Travolta en cannes

Las claves del éxito de un actor con mucha historia

John Travolta dio consejos y Cannes lo ovacionó

John Travolta en Cannes
Generoso. Así fue Travolta en una charla en la que evitó temas del momento, como el #MeToo. Foto: Reuters

John Travolta tenía 24 años cuando Danny Zukko lo convirtió en un ícono con Grease. Cuatro décadas después, el actor estadounidense desgranó ayer en Cannes los secretos de una larga trayectoria en la que dijo no lamentar ningún papel.

“No creo en los lamentos, creo en juntarte con todo tipo de gente, observar a la humanidad y vivir la vida al máximo, para que cuando te llegue la oportunidad de volver a actuar tengas más en tu mochila de memorias y experiencias”, apuntó en una clase magistral.

El intérprete, a quien con cada nuevo éxito se le atribuye un “regreso”, prefiere hablar de “reinvención”. “Estoy completamente de acuerdo con esa palabra, porque me aburre mucho mi propia personalidad. No es que no me guste, pero me divierte mucho más crear personajes con muchas capas de comportamiento y distintos aspectos”, destacó.

Fiebre de sábado a la noche, Grease, Mira quién habla o Tiempos violentos, que fue Palma de Oro en 1994 en Cannes, son algunos de esos roles que le han dejado escapar de sí mismo e ir reapareciendo en el mapa cinematográfico por la puerta grande. Y en ninguno de ellos, recuerda, anticipó el impacto que iban a tener. Con Tiempos violentos pensaba que llevaba a Cannes un proyecto pequeño para un público reducido, y el máximo galardón del certamen lo llevó a un nuevo nivel, “al punto de cambiar la historia del cine y mi historia”.

“Como consecuencia directa, podía escoger el tipo de película que quería hacer y los directores con los que quería trabajar. Eso me dio 24 años de elección”, recuerda.

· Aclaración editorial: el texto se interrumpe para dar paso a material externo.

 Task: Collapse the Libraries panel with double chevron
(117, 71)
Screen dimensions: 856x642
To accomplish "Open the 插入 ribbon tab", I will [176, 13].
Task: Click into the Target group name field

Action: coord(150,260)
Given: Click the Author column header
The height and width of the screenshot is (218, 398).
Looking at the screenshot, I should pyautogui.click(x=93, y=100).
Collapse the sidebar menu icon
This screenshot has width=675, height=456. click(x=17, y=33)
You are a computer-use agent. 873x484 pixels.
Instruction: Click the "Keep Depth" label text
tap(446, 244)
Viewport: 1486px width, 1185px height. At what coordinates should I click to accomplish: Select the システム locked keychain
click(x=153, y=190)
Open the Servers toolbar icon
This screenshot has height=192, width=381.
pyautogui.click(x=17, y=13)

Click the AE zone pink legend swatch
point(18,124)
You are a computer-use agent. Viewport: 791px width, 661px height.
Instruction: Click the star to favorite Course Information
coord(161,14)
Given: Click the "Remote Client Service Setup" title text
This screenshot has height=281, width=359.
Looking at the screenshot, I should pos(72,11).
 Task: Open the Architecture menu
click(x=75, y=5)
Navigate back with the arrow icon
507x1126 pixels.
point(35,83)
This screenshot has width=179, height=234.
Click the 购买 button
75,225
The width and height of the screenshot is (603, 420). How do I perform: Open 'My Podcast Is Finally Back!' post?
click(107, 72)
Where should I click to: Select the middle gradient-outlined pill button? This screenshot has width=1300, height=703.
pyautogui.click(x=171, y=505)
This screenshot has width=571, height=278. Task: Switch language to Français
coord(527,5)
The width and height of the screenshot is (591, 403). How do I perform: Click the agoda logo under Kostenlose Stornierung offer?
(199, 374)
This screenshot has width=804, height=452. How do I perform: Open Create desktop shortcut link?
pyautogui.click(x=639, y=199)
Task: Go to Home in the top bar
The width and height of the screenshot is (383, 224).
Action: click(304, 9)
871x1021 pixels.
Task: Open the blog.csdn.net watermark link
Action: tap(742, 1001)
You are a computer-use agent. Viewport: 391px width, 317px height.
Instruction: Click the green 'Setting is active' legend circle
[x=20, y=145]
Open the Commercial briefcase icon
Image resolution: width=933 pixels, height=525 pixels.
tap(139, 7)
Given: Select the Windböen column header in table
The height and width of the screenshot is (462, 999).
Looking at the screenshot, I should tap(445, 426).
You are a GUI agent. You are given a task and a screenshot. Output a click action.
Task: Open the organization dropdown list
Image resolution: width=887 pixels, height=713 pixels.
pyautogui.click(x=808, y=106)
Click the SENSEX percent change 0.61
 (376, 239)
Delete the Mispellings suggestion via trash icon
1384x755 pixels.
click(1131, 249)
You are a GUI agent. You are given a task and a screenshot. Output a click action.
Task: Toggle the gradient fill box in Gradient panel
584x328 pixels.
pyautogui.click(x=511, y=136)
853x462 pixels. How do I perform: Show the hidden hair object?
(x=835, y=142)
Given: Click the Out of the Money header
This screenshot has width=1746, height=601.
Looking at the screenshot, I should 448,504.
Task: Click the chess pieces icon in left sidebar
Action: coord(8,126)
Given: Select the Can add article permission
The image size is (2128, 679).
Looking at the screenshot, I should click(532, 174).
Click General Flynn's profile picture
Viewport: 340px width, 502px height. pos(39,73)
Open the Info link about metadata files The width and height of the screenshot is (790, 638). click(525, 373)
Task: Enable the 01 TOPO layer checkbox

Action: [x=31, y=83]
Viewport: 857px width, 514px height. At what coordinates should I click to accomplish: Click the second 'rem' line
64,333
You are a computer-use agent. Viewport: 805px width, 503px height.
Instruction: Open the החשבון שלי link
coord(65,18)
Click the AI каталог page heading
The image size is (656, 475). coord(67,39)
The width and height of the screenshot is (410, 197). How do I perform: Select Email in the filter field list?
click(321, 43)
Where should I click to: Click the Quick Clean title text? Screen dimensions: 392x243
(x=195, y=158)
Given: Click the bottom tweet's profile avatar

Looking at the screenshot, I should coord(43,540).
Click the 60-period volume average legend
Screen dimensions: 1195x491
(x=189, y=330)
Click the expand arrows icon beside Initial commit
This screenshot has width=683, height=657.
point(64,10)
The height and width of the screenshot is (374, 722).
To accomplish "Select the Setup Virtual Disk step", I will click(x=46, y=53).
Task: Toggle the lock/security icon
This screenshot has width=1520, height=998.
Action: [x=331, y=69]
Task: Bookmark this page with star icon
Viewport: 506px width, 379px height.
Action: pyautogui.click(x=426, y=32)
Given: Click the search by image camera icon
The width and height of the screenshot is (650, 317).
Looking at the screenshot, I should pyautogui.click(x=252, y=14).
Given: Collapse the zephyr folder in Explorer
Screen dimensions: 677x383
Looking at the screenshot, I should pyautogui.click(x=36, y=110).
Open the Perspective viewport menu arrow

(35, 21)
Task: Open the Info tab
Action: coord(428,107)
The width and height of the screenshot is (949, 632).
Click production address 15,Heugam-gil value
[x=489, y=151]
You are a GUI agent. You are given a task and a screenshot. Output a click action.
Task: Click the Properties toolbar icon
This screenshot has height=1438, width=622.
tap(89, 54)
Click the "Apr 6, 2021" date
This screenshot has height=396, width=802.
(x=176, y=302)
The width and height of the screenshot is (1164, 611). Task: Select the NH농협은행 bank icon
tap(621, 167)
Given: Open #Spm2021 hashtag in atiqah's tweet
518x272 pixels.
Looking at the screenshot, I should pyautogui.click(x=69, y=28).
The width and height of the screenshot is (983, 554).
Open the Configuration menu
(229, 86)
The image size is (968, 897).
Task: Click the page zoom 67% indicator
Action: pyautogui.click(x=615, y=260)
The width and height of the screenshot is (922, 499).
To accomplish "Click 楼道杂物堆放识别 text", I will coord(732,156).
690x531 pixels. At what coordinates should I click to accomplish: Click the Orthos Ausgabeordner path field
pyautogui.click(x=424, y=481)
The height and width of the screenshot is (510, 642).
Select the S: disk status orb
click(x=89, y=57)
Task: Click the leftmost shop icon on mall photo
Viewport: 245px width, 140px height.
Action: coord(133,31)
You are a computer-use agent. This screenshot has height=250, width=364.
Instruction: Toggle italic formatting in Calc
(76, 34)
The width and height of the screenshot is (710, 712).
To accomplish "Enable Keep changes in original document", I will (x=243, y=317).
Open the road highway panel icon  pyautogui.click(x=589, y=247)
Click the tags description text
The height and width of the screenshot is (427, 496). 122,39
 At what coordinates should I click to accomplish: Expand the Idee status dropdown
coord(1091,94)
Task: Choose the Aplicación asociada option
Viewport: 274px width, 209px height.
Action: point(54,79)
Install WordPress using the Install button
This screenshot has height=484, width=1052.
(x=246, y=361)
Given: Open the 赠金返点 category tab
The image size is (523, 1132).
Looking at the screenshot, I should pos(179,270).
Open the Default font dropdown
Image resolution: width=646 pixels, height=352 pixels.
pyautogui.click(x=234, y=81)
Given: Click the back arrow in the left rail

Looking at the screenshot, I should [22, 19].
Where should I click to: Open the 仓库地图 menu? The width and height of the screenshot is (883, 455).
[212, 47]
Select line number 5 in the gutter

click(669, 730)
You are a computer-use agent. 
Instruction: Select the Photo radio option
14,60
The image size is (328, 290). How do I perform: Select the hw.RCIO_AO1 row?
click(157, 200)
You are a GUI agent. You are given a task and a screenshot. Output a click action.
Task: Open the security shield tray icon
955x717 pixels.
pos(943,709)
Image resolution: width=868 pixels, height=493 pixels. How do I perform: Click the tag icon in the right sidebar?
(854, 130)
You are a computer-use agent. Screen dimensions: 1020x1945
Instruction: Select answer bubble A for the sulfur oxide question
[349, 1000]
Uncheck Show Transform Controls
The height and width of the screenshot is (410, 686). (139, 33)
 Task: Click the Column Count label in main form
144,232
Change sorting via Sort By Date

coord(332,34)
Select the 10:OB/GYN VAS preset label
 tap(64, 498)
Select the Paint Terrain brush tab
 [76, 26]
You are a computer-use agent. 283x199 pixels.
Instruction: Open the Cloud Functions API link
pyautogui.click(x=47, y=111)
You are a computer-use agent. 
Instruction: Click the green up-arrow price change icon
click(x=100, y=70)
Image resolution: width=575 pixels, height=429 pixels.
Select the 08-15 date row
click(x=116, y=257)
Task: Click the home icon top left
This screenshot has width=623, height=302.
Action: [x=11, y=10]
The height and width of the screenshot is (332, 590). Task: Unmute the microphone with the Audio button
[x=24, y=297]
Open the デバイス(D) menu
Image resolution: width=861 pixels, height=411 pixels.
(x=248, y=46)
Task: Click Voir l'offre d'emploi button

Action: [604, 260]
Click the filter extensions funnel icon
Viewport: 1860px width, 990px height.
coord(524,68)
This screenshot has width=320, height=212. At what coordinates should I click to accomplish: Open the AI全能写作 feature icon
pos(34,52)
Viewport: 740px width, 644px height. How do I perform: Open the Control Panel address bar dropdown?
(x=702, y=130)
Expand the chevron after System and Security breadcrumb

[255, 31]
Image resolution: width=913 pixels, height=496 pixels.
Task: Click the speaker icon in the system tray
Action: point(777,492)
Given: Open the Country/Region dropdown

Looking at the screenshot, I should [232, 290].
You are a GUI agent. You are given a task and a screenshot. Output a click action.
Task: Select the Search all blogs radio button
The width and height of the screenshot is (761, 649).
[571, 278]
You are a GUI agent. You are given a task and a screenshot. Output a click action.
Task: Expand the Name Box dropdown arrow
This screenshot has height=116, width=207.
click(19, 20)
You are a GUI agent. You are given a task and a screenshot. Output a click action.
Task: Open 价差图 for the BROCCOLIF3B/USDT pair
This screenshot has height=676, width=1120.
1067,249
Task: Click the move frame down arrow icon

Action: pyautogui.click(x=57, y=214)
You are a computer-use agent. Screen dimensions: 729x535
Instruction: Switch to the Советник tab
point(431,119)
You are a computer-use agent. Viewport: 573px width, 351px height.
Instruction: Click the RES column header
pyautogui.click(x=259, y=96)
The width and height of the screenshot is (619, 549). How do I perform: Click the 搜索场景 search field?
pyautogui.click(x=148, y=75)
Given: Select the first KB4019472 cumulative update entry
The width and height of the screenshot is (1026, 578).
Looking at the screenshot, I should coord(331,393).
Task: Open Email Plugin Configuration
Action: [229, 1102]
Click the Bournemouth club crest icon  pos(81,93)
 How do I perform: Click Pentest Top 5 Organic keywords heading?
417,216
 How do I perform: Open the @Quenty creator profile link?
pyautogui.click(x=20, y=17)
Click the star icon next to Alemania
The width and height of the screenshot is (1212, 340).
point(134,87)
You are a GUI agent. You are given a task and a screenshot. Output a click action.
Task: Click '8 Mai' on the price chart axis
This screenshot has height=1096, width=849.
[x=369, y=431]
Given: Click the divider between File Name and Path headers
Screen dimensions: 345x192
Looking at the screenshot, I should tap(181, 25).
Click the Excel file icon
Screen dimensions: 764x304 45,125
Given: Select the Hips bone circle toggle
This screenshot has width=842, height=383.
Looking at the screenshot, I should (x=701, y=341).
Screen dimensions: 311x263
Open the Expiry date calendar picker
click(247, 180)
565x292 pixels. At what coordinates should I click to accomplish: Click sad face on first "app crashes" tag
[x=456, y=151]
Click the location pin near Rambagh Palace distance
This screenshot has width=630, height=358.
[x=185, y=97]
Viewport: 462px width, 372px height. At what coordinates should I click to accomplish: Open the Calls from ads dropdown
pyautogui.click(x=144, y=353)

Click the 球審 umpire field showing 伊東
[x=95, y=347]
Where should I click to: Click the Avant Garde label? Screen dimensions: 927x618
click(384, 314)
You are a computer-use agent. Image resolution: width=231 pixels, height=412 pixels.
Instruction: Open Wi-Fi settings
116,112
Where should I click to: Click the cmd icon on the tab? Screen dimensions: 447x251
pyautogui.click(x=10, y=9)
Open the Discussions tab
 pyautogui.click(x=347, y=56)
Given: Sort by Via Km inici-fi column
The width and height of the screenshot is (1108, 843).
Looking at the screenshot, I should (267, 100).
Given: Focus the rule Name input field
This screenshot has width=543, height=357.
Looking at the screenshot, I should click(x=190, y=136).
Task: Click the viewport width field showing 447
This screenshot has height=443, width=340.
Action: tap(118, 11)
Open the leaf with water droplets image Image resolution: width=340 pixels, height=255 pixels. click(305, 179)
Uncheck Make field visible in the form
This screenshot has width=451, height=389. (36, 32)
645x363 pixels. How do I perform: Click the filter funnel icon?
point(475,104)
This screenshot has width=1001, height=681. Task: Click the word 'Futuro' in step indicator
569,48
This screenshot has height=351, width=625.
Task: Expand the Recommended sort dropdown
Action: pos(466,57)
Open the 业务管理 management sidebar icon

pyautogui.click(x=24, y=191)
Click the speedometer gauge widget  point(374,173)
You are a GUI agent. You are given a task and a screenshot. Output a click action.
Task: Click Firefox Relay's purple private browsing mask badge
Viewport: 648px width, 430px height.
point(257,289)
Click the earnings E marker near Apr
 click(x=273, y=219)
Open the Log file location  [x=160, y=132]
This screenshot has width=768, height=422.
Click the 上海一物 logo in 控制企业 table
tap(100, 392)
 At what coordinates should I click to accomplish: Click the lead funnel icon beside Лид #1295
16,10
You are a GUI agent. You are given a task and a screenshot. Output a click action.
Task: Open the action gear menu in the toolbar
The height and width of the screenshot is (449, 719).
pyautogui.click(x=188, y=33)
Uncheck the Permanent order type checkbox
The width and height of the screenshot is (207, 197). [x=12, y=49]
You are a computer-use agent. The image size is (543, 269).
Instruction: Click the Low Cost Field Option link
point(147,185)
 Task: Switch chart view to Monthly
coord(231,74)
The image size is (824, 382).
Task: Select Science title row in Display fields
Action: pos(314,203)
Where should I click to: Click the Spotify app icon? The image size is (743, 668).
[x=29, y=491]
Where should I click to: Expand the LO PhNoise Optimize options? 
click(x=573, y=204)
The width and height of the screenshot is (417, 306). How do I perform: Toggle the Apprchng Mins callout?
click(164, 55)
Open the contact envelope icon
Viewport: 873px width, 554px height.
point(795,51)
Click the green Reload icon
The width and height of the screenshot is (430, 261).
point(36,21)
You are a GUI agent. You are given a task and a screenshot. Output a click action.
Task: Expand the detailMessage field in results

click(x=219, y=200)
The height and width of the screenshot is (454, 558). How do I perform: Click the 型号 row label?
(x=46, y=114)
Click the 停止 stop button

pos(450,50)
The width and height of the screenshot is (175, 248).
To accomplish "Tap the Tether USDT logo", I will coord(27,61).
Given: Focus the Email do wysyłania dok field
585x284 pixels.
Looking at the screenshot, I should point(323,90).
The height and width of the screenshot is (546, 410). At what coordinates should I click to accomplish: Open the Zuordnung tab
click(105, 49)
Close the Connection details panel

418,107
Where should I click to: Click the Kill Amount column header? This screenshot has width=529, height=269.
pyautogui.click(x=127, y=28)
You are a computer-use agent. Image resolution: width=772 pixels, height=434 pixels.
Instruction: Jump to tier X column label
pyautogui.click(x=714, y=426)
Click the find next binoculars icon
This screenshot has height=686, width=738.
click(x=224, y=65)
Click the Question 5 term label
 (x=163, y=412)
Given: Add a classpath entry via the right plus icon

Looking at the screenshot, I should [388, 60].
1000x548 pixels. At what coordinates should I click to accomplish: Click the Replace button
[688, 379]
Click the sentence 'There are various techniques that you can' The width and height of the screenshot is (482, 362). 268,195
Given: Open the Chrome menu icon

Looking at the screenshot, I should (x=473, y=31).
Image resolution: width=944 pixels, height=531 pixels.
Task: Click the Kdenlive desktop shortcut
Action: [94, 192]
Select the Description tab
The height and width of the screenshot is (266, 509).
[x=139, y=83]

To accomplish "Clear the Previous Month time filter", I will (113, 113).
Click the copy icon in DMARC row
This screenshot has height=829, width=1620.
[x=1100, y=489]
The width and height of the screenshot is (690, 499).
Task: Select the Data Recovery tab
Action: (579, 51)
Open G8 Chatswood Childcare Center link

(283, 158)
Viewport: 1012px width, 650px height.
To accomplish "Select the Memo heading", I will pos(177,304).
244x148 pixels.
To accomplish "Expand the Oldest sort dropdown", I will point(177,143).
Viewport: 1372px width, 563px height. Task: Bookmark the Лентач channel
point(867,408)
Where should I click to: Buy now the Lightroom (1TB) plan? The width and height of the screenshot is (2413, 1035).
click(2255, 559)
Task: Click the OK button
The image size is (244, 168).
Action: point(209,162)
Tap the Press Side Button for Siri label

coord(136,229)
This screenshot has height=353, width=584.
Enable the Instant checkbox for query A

En la clase magistral que dio en el festival francés de cine, en la que el público aplaudía agradecido casi cada respuesta, no dudó en compartir parte de la filosofía aprendida. Generoso a la hora de compartir cómo prepara un papel o cómo dice fiarse de su instinto para meterse en la piel de otros, el actor fue más esquivo sobre movimientos como #MeToo, del que aseguró no saber “mucho” porque se ve como “un ciudadano del mundo” que no diferencia en términos de raza o género.

“La división es una cosa peligrosa, a veces la protesta se usa como último recurso. A veces es válido, como con la guerra de Vietnam, ¿pero cómo diferencias el momento en que deja de serlo? Es casi un arte. Seamos inteligentes sobre cómo usamos esa herramienta para que no caiga en una perspectiva irracional”.

Y con la misma ovación con la que fue recibido al principio, Travolta cerró las casi dos horas de encuentro.